We really are having a fun time with our free reads this term. We just need to find more time in our day to sit down and read!

I don't know why it took me years to come around to this idea. A little basket with our free reads and historical fiction and biography. The rest of our school books are on the shelf. But these are what we pull from when we are just doing some extra reading. Perfect!


For the first part of the term, alongside reading from our poetry anthology year round, we read some poems by William Wordsworth. And in the second part of the term, we are reading some poetry by Samuel Taylor Coleridge. I was able to sign out the Coleridge book from the Poetry for Young People series from our provincial education library (if you homeschool in MB and don't know about that library, please ask me! It is a great resource. And if you don't know about that PfYP series, ask me about that too!) We are in the middle of their selection from "The Rime of the Ancient Mariner." And we are loving it. So much to talk about. Such lovely language. We are really getting into it. We read only 5 or 6 stanzas a day. I knew of that poem, but had never read it. This is a trope with our poetry. What a blessing to be exposed to so many wonderful things through our children. Moms are persons too. And moms also deserve the feast!

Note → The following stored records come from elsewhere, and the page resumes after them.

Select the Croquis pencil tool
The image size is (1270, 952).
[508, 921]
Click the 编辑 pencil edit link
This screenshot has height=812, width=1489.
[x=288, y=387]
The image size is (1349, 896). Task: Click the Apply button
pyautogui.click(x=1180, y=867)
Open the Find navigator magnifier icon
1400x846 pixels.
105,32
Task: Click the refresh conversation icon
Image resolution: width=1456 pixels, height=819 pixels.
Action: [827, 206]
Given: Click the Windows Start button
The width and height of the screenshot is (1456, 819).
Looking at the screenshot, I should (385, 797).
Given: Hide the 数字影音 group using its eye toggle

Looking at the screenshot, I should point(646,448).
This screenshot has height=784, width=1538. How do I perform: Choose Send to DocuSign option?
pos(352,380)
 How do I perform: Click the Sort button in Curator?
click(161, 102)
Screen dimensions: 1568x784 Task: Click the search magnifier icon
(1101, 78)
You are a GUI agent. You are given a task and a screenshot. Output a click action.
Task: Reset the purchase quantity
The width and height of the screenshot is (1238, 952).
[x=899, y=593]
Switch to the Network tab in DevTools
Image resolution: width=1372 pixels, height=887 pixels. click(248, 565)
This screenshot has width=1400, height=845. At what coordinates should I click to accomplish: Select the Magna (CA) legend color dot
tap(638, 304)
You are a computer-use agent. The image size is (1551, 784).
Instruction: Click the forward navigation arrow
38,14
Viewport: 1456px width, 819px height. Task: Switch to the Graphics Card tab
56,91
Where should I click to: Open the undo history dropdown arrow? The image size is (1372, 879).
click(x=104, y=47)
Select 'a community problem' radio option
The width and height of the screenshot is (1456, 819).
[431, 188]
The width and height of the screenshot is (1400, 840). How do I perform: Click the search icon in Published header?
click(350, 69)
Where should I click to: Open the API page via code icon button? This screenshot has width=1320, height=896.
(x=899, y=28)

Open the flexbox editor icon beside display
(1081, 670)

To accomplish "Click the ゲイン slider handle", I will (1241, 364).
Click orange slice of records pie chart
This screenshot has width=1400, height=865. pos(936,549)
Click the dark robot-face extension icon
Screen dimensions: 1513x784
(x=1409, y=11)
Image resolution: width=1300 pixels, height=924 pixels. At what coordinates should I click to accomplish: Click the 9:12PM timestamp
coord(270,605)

There are a couple of blue jays that spend a good part of their day in the crabapple tree behind our house. They keep coming to our tiny window feeder. They are much bigger than our feeder! Along with a dozen chickadees, a handful of white-breasted nuthatches, and some cool reddish thing we've yet to identify. We could sit on our couch for hours and watch them flit back and forth. Last year, we thought the chickadees were afraid of the blue jays, but these ones seem to take turns alighting on our bird feeder.


I hope he doesn't pull our feeder down. We are firmly entrenched in the below-freezing temperature range, and I don't know when I'd next be able to attach those suction cups. They need a warm-ish window to start. Then they will hold for a very long time!

And if anyone can help us identify this little guy with reddish on his back under his wings, that would be great! Zoom in to see some details.



Fina caught this picture of one flying away.
That band of red is on its lower back, usually hidden under its wings.

Please ignore the pyjamas. And the vibrato French. And the poor hand posture! Fina wanted to play it four times in a row with her eyes closed. And she did it! After much practice. We are having wonderful piano lessons right now.


This kid (aka "person") has a real knack of driving me 'round the bend at times. But I love her dearly and am so greatly enjoying the beauty of the everyday. Not all day, I'll be the first to admit. I have constant struggles. But every day. This is Charlotte Mason IRL, my friends.